--- START ---

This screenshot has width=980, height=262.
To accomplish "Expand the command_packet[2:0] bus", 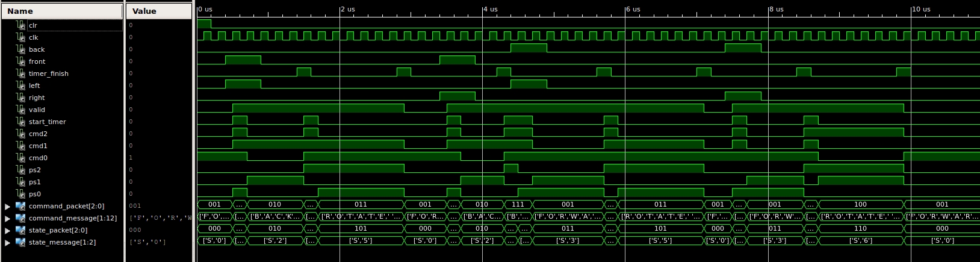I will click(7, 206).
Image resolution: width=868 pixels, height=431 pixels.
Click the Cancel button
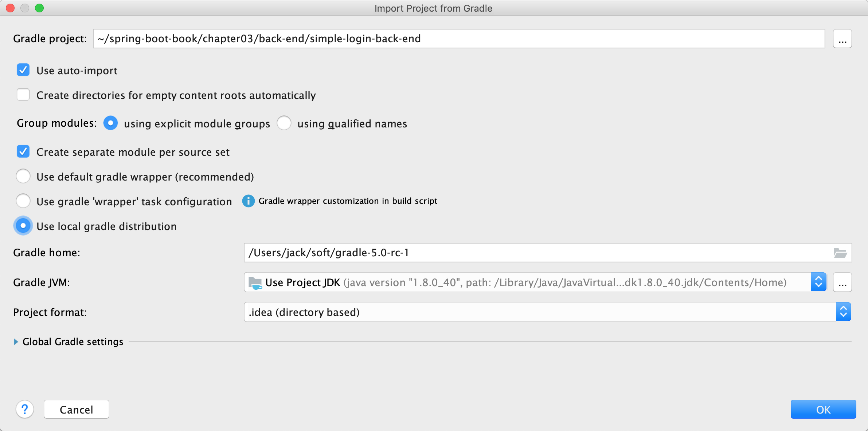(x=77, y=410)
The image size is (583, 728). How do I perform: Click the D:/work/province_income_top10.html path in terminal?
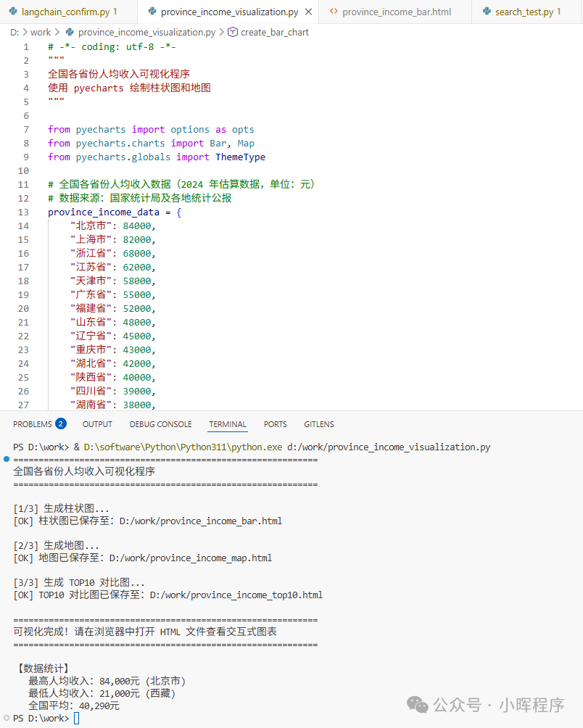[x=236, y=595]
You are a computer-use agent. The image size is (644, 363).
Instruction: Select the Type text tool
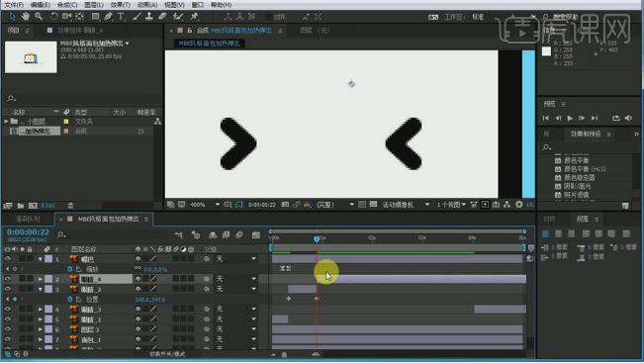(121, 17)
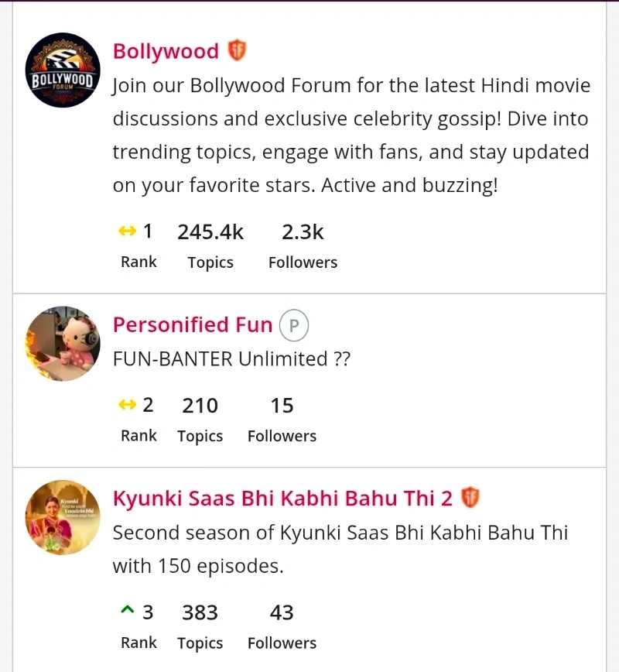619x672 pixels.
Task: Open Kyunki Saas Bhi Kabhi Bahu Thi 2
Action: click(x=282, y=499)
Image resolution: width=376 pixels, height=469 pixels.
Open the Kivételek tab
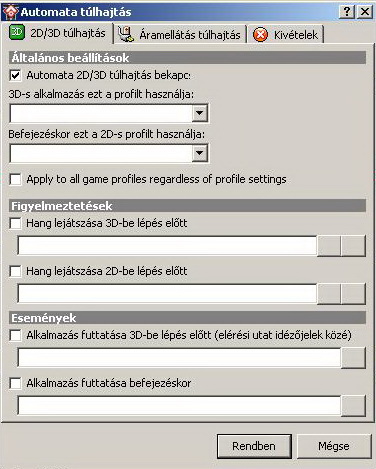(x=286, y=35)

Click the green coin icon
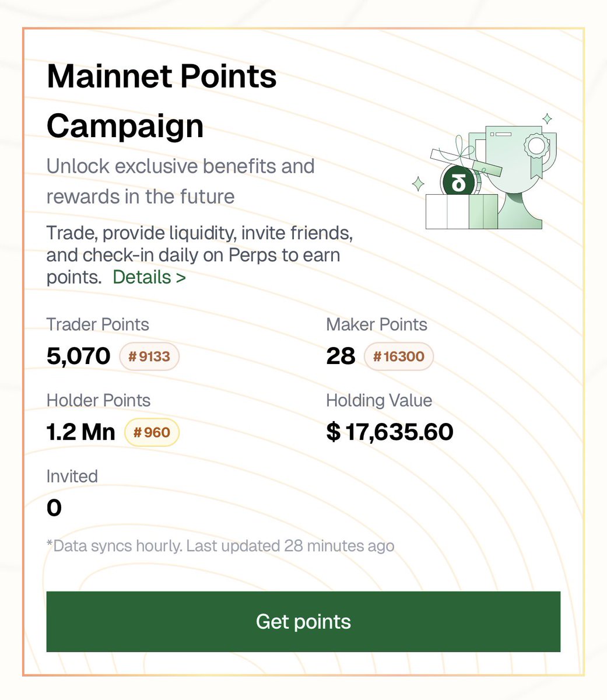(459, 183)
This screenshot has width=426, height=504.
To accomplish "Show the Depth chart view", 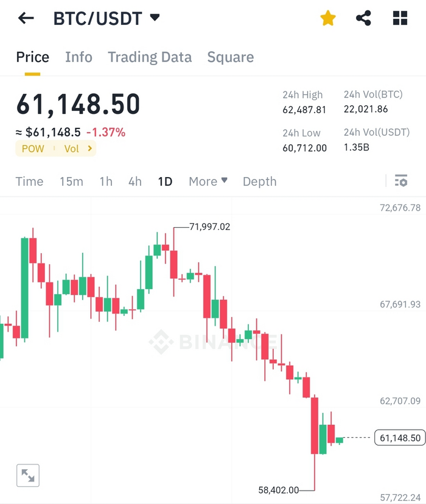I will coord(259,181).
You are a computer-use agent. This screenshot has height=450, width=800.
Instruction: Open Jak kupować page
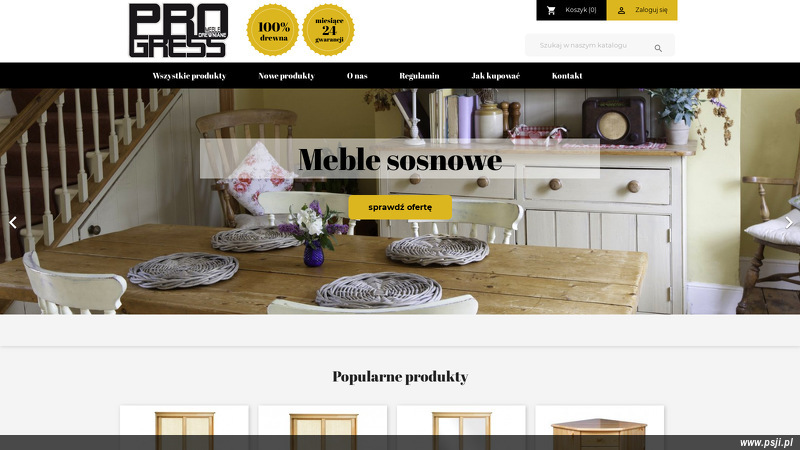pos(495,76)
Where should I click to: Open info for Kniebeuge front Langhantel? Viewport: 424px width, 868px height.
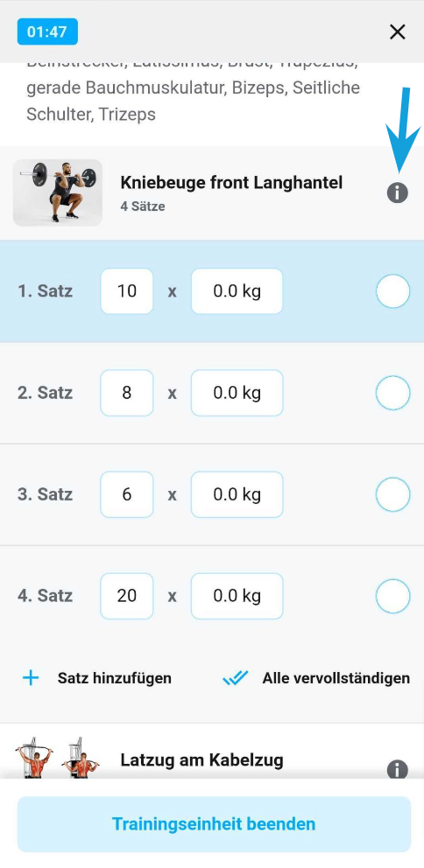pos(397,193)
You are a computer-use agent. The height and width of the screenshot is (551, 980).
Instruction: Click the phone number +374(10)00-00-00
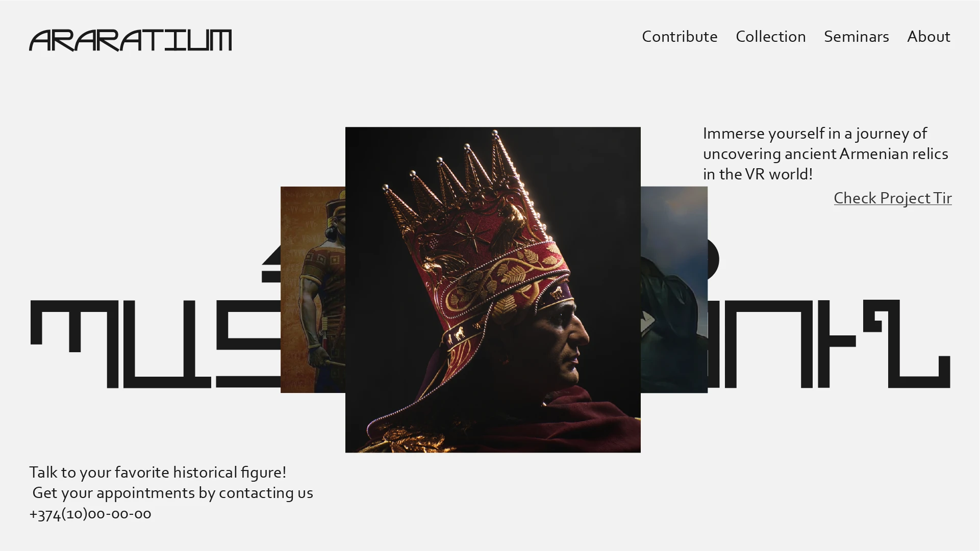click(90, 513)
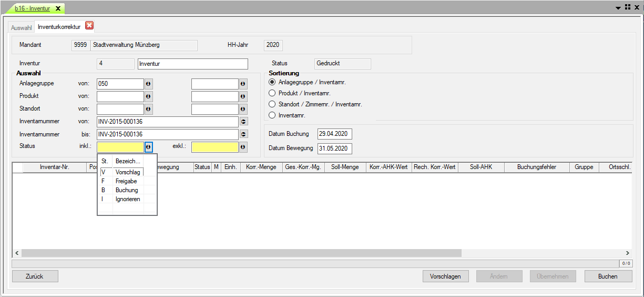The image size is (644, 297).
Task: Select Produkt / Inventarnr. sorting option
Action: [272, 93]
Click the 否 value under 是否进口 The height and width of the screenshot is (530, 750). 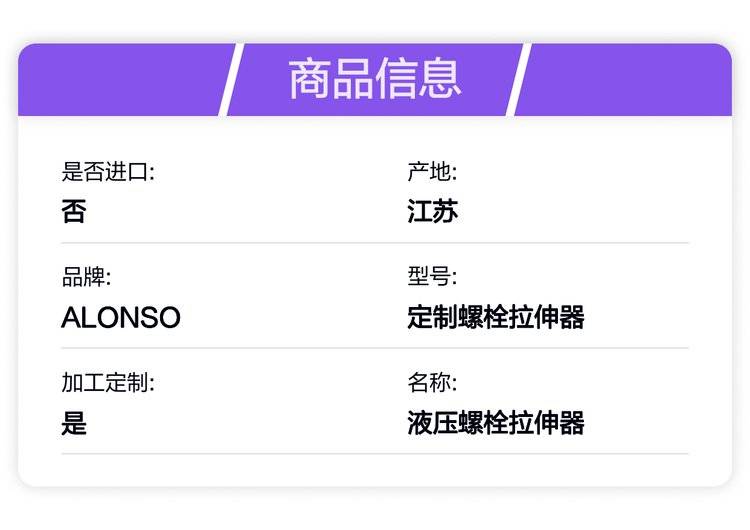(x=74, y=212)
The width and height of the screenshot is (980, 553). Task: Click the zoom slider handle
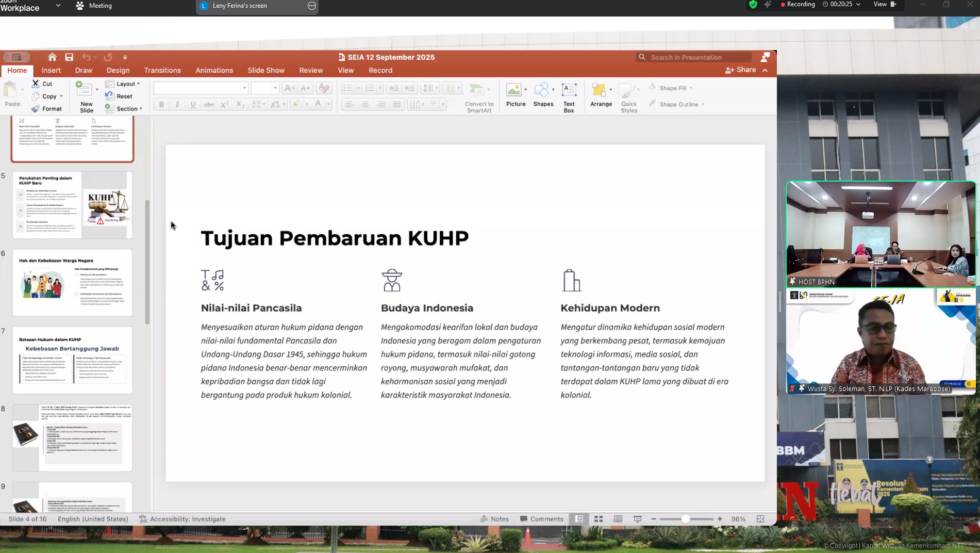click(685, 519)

--- END ---

Within the data above, filter for lines containing the word "resolution" and copy each one.

Image resolution: width=868 pixels, height=431 pixels.
Image resolution: width=376 pixels, height=469 pixels.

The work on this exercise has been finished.